Une journee. Mais insidieusement Perec nous fait entrer dans toute leur vie anterieure, tout ce qui aboutit, sans pourtant toujours expliquer, a cette journee.
Un immeuble. Et par chacun de ses appartements, luxueux duplex ou mansardes de serviteurs, nous sommes amenes a connaitre non seulement ceux qui l'habitent en ce jour, mais aussi tous les locataires qui les ont precedes, depuis la construction du batiment fin 19e siecle. Cela fait une foule. Cela fait un monde. Un pan d'histoire, expose aux ignorants. Une civilisation, revelee aux mecreants. Qui se deploie en une multitude de details culturels, melangeant l'erudition la plus sophistiquee a la sagesse, a l'experience de vie la plus populaire; en une ribambelle de petites histoires, qui se cotoient, s'attirent et se repoussent, se provoquent, se melangent pour finir former les cent et une nuits francaises, les cent et une nuits occidentales en fait. Le puzzle du 20e siecle occidental.

Perec met beaucoup d'humour dans ses histoires. Beaucoup d'ironie, tournee parfois envers son propre vecu (comme quand les locataires de l'immeuble se demandent comment prononcer le nom d'un nouveau venu, un certain Cinoc: Sinoque? Tsinoc? Kinotch? Sinotz? Et le lecteur pense immediatement a un certain Georges, fils d'Itzik Peretz, que les passages d'un pays a un autre ont rendu Perecque). Mais aussi beaucoup de tendresse, beaucoup d'empathie envers ses personnages. En douceur il arrive a rendre les desirs, les peurs, les amours, les lubies, les obsessions de ces personnages non seulement comprehensibles, mais meme familiers. Nous en avons deja rencontre des semblables chez nos voisins, chez nos amis. Avouons-le, chez nous-memes? Perec nous a perces. Et son bienveillant regard confere aux etres et a la trivialite des choses dont ils s'entourent une densite inesperee. Presque tous ses personnages deviennent denses au fil des pages, depuis Bartlebooth, le richissime anglais qui veut depenser son argent et son temps en l'action la plus gratuite imaginable, dediant sa vie a ne laisser aucune trace, jusqu'a Smautf, son fidele valet, son gardien, son protecteur, son ami le plus cache.

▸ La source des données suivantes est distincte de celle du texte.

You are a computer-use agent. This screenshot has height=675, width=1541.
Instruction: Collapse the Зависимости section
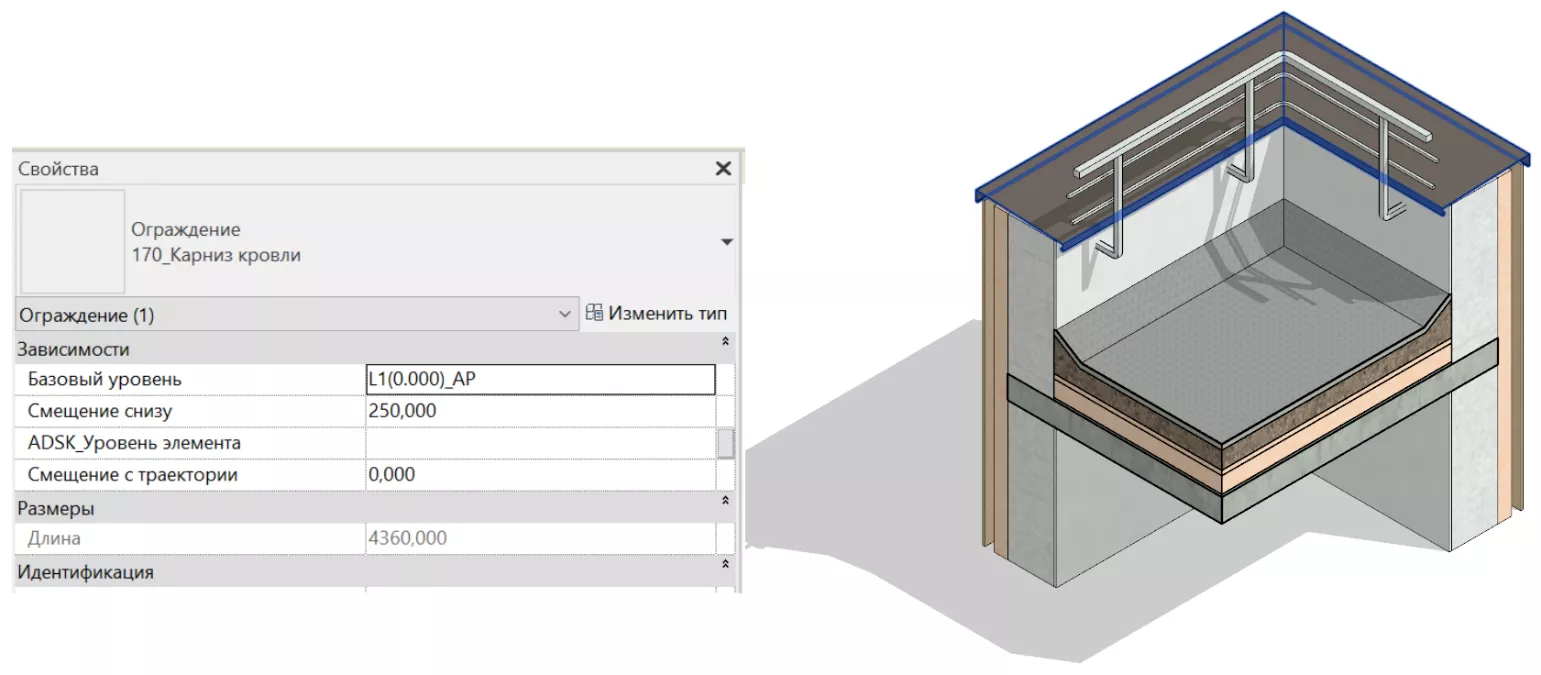[x=725, y=343]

A.S.4 (Avis aux Sceptiques).
La plus belle femme ne pourra etre belle aux yeux de tous. Ah! Pardon! le plus bel homme ne pourra etre beau aux yeux de toutes (il y a des moments ou je ne suis pas tres concentre).

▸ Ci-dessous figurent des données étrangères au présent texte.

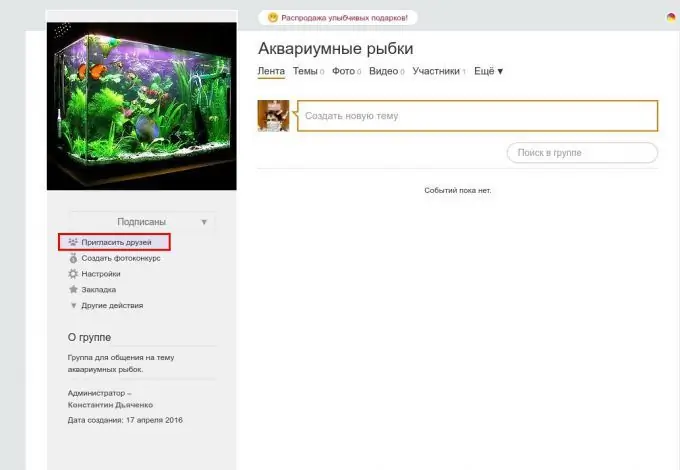
Task: Open Настройки via the gear icon
Action: tap(72, 274)
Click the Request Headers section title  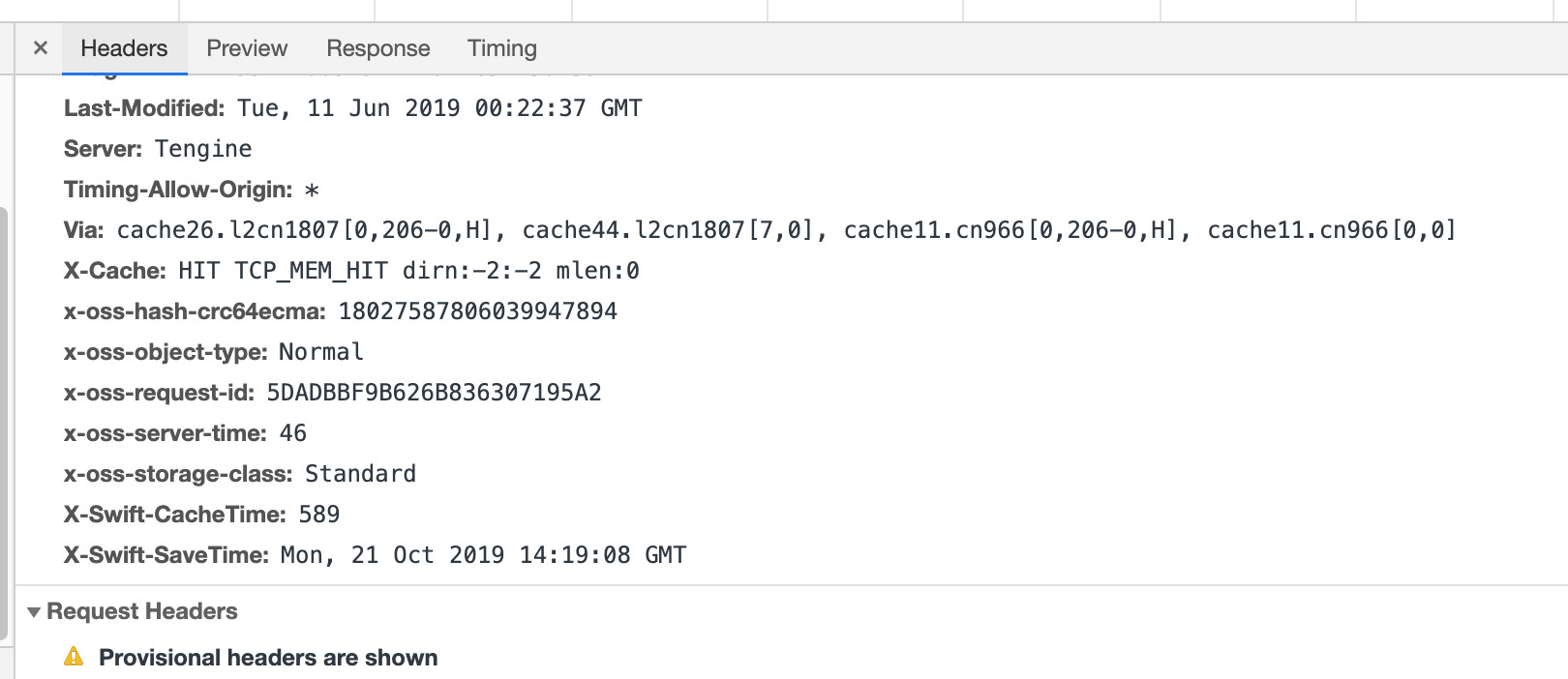pyautogui.click(x=142, y=611)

Ce livre n'est pas concu pour provoquer un consensus. Il y aura (et il y a eu) surement des lecteurs, meme des plus reguliers, qui ne l'aimeront pas. Mais a mon avis tous sont tenus de l'essayer. Bon, tenus, tenus, disons pries, pour rester tant soit peu humble. Les 25 premieres pages (et peut-etre les 10?) suffiront pour decider si on veut defenestrer cet objet imprime ou en faire son compagnon de vie. Toutes voies legitimes. Ceux qui continueront connaitront, avec ces "romans" (oui, oui, au pluriel, comme c'est imprime dans la couverture de mon vieil exemplaire de poche), un plaisir etrange, insolite, truculent. Puissant. Le fort des halles a la Sorbonne.